The go-ahead means that work at the Durham public school system's headquarters building will likely resume in January, a year after it originally was scheduled to begin.
"It's probably the correction we should have taken initially," Tim Carr, the district's construction and capital planning program director, said after the commission vote.
"We're back on course."
The project began the year $3,400 over budget, and remained so as of June 30, according to the last quarterly construction report the school system has posted on its Web site. Manufacturing redesigned replacement windows will probably cost $80,000 to $120,000; the process could be complete by year's end.
The cost overruns will likely be covered by transfers of unused money from other projects in the $105.6 million bond that voters approved in 2003, Carr said. County commissioners approval is needed for such transfers, he noted.
A June 30 report shows nearly $2.2 million in available funds from that bond. About half of that represents land-purchase funds that went unspent after the donation of property north of Snow Hill Road for the so-called new Middle School B project. Other savings come from low bids generated by an economic recession that has made contractors hungry for work, Carr said.
The Fuller Building, a former school, is at 511 Cleveland St. It was built in 1937 and expanded in 1964. The window replacements are intended to cut down on heating and air-conditioning costs and to increase comfort for those in the building.
Previously manufactured windows that the district had intended to install at Fuller have been put in storage, Carr said. They will be used for a yet-to-be-determined project in the 2007 bond.
A contractor began installing those windows in March, but the City-County Planning Department soon halted the work because there was no building permit for the project and because the certificate of appropriateness needed for renovations in the city's downtown historic district had not been obtained.
The Historic Preservation Commission met three times to discuss the Fuller project before voting in May to freeze the project. The district contemplated an appeal before opting to redesign the windows.

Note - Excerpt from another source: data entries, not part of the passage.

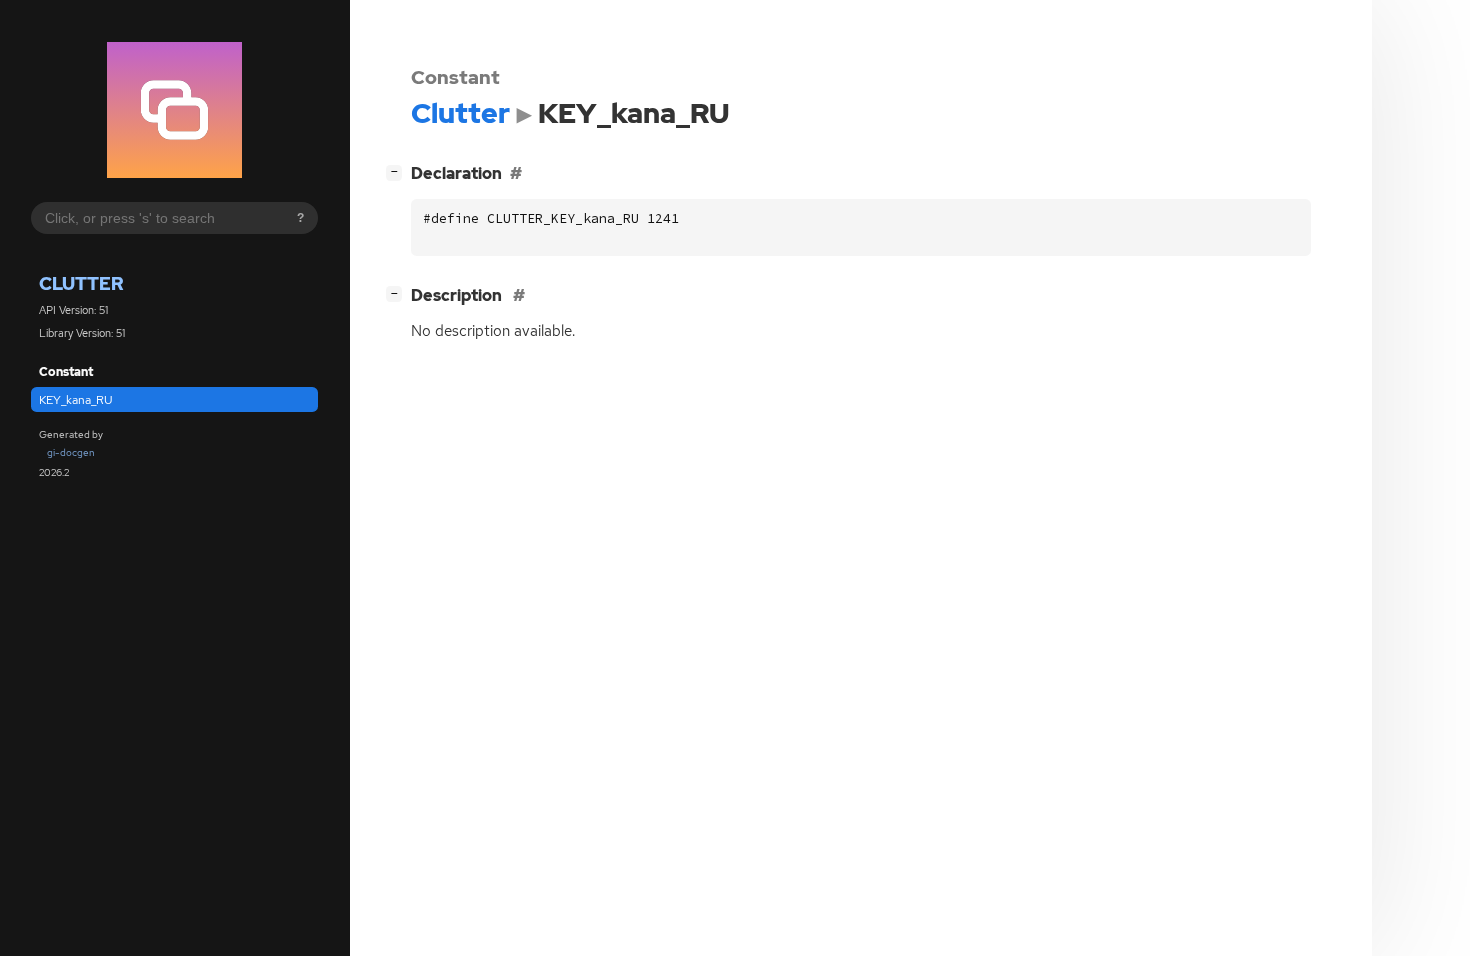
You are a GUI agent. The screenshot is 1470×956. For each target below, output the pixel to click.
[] (398, 171)
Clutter (81, 283)
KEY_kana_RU (76, 400)
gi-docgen (71, 452)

The new aluminum windows -- there will be two types -- will match the appearance of the those installed in the 1937 original structure and the 1964 addition. That means 24 panes arranged in a 12-over-12 grid for the older building and 20 panes in an 8-over-12 grid for the expansion.
Windows divided only horizontally were originally slated to be installed. They were also differently proportioned from what they were replacing.
The new windows will return to the existing proportions. To accommodate lowered ceilings, the district will black out the tops of a number of the new windows.
The project scope is changing slightly. Two door replacements that were once part of it are being dropped, Carr said.